[Texto extraído]:
Novas Histórias do Tempo da Velha Escola (DCCIV)

Carvalho, 9 de novembro de 2041

O vocábulo “mudança” está associado à ideia de passagem, evolução, transformação. Poderá ocorrer em culturas, organizações, estruturas, comportamentos, práticas sociais, instituições. 

Mercê da multiplicidade de conotações do termo mudança e de condicionalismos da sua concretização, as ciências da educação criaram o conceito de “resistência à mudança”. Porém, uma instituição chamada “Escola” terá sido criada para contrariar o poeta que dizia ser o mundo “composto de mudança, tomando sempre novas qualidades” – o conceito era, frequentemente, usado para legitimar inércias.

[Pedido 1]: Liste todos os lugares ou campos em que a mudança pode ocorrer, segundo o texto sobre a mudança.
[Pedido 2]: Passe para o inglês esta frase do texto sobre a mudança: "O vocábulo “mudança” está associado à ideia de passagem, evolução, transformação."
[Pedido 3]: Retome o texto sobre a mudança a partir do ponto em que ele termina.

[Dados]:
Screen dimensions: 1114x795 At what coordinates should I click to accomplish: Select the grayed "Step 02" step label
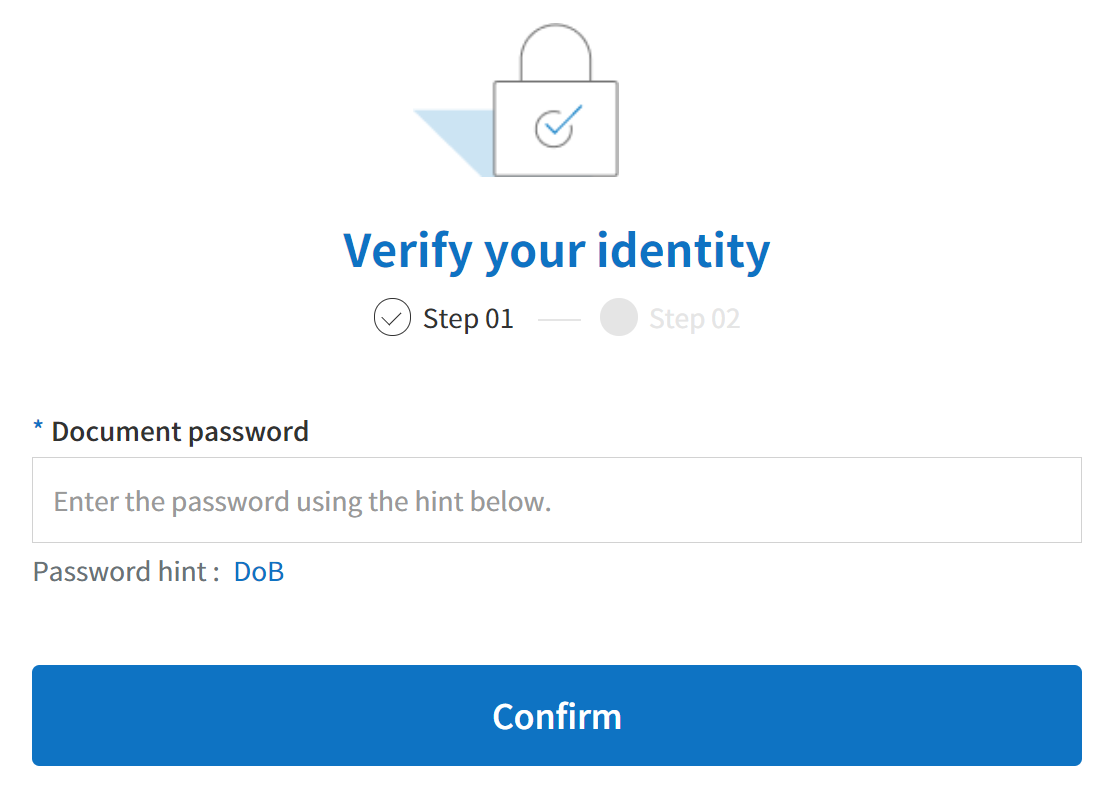coord(695,319)
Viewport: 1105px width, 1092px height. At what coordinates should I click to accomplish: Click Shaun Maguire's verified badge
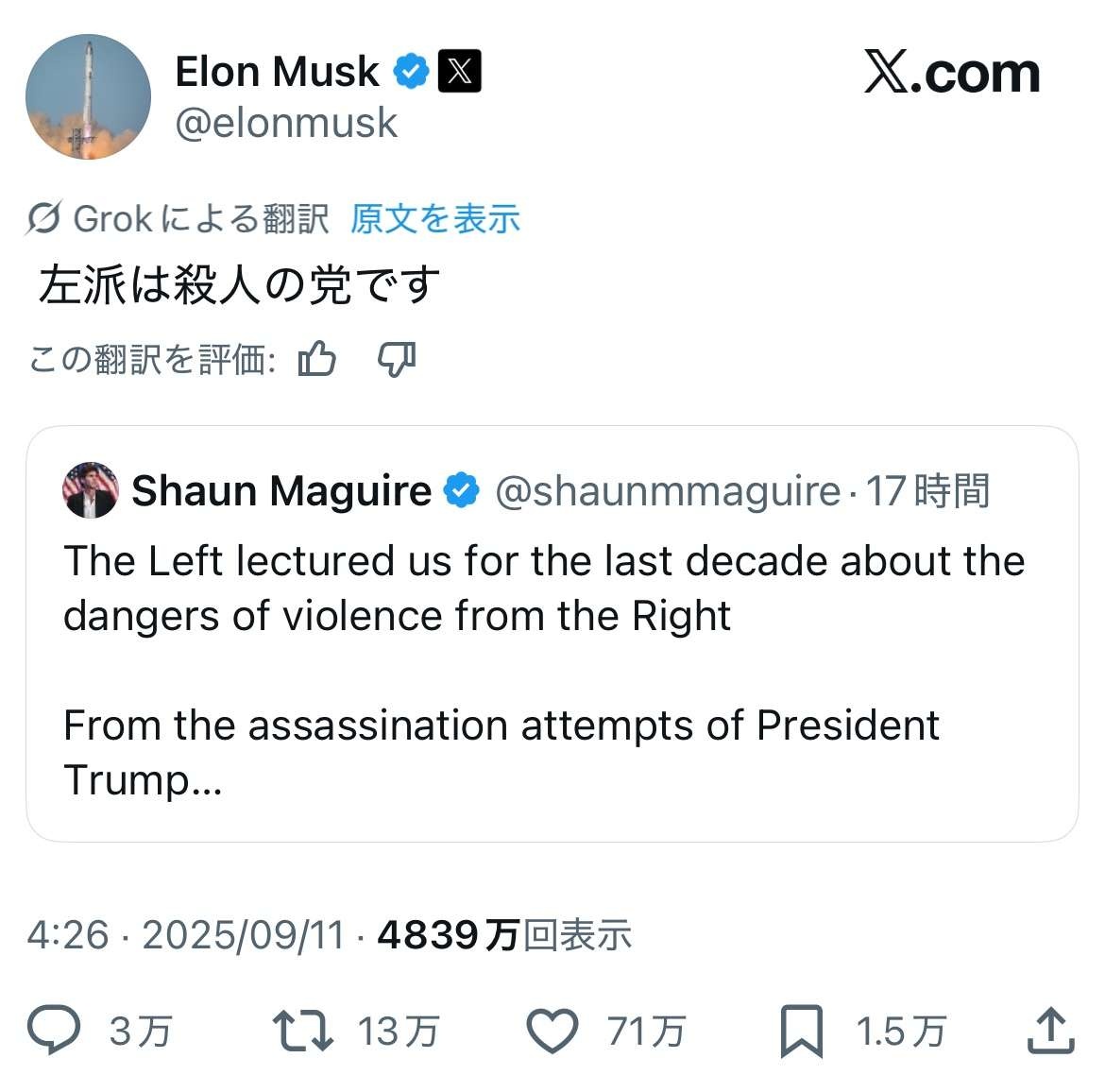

[Resultado 1]: culturas, organizações, estruturas, comportamentos, práticas sociais, instituições

[Resultado 2]: The word “change” is associated with the idea of passage, evolution, transformation.

[Resultado 3]:
Fazendo um breve ponto de situação, tendo por referência projetos emanados do ministério da educação de Portugal, que em nada diferiam da realidade brasileira, sabíamos, por exemplo – bastava consultar os dados estatísticos que o ministério divulgava – que o insucesso escolar era absurdamente elevado. Apesar dos projetos, dos programas prodigamente lançados e das tentativas de reformas velhas de décadas. já sabíamos que, em cada ano letivo, milhares de alunos reprovavam, ou não conseguiam transitar de ciclo. 

Já sabíamos que o ensino secundário reprovava um terço dos seus alunos e que, no final do décimo segundo ano, cerca de metade ficava à porta da universidade. E que, na universidade, apenas 3% dos alunos teriam um “percurso limpo de reprovações”  

Naquele tempo, a reprovação atingia quase um quarto dos alunos do sétimo ano e quase metade do décimo. No segundo ano, acontecia uma primeira degola dos inocentes. A taxa de retenção e desistência passava de 7,8 por cento, no quarto ano de escolaridade, para 14 por cento, no quinto. Já sabíamos que pouco ou nada melhorara, desde meados da década de 90. Éramos profundos conhecedores do drama.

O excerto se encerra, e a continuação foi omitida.